While I was a student at the University of Connecticut School of Social Work, we were required to have health insurance. If we didn’t have insurance on our own, we had to buy it through the school and the only option was Accident/Sickness Insurance from Aetna Student Health. It was fairly inexpensive - $870 for one person for a year. But the coverage was awful.

I’ve recently been dealing with Aetna concerning $500 in medical bills they won’t pay. I made four calls to customer service and talked to four different people. I was told a couple of different things before learning what was really going on: first I was told that I hadn’t reached the $5000 benefit limit and the customer service representative didn’t know why the bills weren’t being paid.

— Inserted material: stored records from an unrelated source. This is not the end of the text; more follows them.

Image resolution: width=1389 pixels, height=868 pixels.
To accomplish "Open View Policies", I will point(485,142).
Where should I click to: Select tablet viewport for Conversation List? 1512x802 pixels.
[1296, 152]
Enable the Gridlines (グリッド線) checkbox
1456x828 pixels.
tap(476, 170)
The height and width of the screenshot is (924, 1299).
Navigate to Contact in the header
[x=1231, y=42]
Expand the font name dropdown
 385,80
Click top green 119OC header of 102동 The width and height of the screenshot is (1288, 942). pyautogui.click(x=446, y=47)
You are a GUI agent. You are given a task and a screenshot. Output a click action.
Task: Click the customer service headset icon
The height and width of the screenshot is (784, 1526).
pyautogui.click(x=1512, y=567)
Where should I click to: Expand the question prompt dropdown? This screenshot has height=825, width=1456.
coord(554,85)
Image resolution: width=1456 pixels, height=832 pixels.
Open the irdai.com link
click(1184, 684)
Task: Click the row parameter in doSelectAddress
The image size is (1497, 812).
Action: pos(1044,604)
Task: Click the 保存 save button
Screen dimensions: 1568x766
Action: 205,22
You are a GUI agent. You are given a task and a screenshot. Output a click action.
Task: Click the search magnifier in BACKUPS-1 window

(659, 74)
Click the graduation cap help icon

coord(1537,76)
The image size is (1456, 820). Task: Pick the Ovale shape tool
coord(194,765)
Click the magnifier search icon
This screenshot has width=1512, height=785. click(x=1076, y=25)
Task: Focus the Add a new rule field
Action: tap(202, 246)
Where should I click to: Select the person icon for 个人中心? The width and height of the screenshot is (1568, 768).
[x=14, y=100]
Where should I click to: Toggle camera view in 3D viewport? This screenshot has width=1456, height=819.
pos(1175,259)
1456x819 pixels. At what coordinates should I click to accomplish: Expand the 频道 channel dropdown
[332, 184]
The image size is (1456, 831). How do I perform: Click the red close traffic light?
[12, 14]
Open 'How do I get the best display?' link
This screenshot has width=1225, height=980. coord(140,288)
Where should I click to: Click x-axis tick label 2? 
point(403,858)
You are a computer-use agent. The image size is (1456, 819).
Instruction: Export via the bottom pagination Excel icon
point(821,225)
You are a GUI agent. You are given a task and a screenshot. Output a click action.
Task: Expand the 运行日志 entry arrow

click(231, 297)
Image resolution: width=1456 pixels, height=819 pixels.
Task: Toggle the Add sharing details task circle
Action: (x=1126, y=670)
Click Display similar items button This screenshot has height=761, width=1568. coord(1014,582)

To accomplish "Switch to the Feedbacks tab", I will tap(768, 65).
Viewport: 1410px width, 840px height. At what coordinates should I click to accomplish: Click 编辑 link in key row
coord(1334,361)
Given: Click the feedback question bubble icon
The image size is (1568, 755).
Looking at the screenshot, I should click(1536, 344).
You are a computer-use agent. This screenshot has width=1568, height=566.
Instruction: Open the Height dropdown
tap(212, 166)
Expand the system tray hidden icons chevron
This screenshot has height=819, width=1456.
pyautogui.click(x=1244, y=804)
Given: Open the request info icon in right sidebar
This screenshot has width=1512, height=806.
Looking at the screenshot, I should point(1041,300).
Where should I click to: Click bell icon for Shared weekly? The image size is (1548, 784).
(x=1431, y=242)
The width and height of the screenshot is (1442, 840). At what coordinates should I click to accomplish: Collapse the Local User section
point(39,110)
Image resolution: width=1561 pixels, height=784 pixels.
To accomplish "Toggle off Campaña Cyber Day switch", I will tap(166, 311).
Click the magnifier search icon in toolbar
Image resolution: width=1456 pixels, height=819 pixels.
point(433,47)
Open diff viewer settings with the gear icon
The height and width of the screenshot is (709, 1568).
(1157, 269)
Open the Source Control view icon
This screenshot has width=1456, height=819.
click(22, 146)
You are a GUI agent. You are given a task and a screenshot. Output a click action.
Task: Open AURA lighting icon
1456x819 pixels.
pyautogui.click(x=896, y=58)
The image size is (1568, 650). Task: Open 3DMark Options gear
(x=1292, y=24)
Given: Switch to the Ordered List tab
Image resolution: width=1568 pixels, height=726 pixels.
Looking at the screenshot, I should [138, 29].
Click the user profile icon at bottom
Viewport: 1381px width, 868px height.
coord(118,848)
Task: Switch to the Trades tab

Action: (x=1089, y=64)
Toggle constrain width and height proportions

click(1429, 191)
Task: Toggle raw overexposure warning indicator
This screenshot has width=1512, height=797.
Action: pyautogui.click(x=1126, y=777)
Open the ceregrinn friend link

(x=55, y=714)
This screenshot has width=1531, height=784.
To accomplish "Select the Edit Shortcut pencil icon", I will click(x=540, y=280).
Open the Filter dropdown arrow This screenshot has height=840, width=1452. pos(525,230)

She said she would re-submit them and get back to me. When I called back because I received another bill from my doctor’s office, showing these same bills had not been paid, I was told that I had reached the $1000 benefit limit. I finally found out that Aetna Student health will only pay for three doctor visits per accident or sickness, leaving me to pay the rest. Then I called my doctor’s billing office to let them know this and, out of curiosity, asked how many visits Aetna had paid for. The billing clerk checked her files and told me that only one visit was paid for. So I had to call Aetna again and speak to another person who agreed that Aetna had only paid for one of my doctor visits. He said he would look into it and call me back (I’m still waiting for his response).

I think the health insurance system is designed to force you to be persistent if you want to find out why a claim isn’t paid. Otherwise you just give up and pay the bills that you may not even be liable for. What will probably end up happening is that Aetna will pay for three of the visits and I’ll end up paying for the rest. This is unfortunate because these visits took place between 3/08 and 8/08 and I’m just finding out that I owe money to my doctor. I don’t know if it’s because the doctor’s office billed late or because Aetna took a while to process the claims, but it left me thinking that the doctor visits were covered and all I had to pay was the co-payment. Instead, I’m left with a bill for $500 and a feeling of disgust with the bare bones “coverage” I received from Aetna Student Health.